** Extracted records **
-.-.-

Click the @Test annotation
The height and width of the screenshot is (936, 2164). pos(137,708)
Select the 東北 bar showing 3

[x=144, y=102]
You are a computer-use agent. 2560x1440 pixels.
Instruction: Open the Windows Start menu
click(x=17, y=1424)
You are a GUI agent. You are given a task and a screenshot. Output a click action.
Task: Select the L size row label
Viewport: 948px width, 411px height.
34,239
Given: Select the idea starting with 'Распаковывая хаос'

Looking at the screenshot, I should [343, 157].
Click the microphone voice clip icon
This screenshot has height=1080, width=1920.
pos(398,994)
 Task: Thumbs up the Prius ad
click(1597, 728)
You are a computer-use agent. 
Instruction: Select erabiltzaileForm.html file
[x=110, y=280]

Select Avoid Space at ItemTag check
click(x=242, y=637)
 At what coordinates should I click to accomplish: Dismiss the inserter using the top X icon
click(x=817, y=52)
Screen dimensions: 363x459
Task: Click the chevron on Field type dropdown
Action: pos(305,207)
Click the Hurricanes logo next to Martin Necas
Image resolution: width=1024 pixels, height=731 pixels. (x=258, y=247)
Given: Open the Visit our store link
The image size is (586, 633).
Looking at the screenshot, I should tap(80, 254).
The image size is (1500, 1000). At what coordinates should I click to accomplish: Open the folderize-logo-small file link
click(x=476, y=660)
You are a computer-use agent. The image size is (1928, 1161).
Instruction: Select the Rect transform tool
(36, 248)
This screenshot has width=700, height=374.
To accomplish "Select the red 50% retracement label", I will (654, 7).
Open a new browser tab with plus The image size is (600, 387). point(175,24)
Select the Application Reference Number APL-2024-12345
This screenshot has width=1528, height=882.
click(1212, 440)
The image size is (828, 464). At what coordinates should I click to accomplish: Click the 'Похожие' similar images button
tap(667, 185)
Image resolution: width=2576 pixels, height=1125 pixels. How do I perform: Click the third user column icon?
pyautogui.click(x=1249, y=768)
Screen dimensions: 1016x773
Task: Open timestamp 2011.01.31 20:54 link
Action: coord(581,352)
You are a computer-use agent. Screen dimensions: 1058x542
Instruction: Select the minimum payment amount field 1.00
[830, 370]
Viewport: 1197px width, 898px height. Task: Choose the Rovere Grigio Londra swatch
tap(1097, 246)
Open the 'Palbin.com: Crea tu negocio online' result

-.-.-

** DESCRIPTION OF THE TASK **
Can you copy all of the records above, word for word?

** RESULT FOR THIS EXERCISE **
Click the @Test annotation
The height and width of the screenshot is (936, 2164). pos(137,708)
Select the 東北 bar showing 3

[x=144, y=102]
You are a computer-use agent. 2560x1440 pixels.
Instruction: Open the Windows Start menu
click(x=17, y=1424)
You are a GUI agent. You are given a task and a screenshot. Output a click action.
Task: Select the L size row label
Viewport: 948px width, 411px height.
34,239
Given: Select the idea starting with 'Распаковывая хаос'

Looking at the screenshot, I should [343, 157].
Click the microphone voice clip icon
This screenshot has height=1080, width=1920.
pos(398,994)
 Task: Thumbs up the Prius ad
click(1597, 728)
You are a computer-use agent. 
Instruction: Select erabiltzaileForm.html file
[x=110, y=280]

Select Avoid Space at ItemTag check
click(x=242, y=637)
 At what coordinates should I click to accomplish: Dismiss the inserter using the top X icon
click(x=817, y=52)
Screen dimensions: 363x459
Task: Click the chevron on Field type dropdown
Action: pos(305,207)
Click the Hurricanes logo next to Martin Necas
Image resolution: width=1024 pixels, height=731 pixels. (x=258, y=247)
Given: Open the Visit our store link
The image size is (586, 633).
Looking at the screenshot, I should tap(80, 254).
The image size is (1500, 1000). At what coordinates should I click to accomplish: Open the folderize-logo-small file link
click(x=476, y=660)
You are a computer-use agent. The image size is (1928, 1161).
Instruction: Select the Rect transform tool
(36, 248)
This screenshot has width=700, height=374.
To accomplish "Select the red 50% retracement label", I will (654, 7).
Open a new browser tab with plus The image size is (600, 387). point(175,24)
Select the Application Reference Number APL-2024-12345
This screenshot has width=1528, height=882.
click(1212, 440)
The image size is (828, 464). At what coordinates should I click to accomplish: Click the 'Похожие' similar images button
tap(667, 185)
Image resolution: width=2576 pixels, height=1125 pixels. How do I perform: Click the third user column icon?
pyautogui.click(x=1249, y=768)
Screen dimensions: 1016x773
Task: Open timestamp 2011.01.31 20:54 link
Action: coord(581,352)
You are a computer-use agent. Screen dimensions: 1058x542
Instruction: Select the minimum payment amount field 1.00
[830, 370]
Viewport: 1197px width, 898px height. Task: Choose the Rovere Grigio Londra swatch
tap(1097, 246)
Open the 'Palbin.com: Crea tu negocio online' result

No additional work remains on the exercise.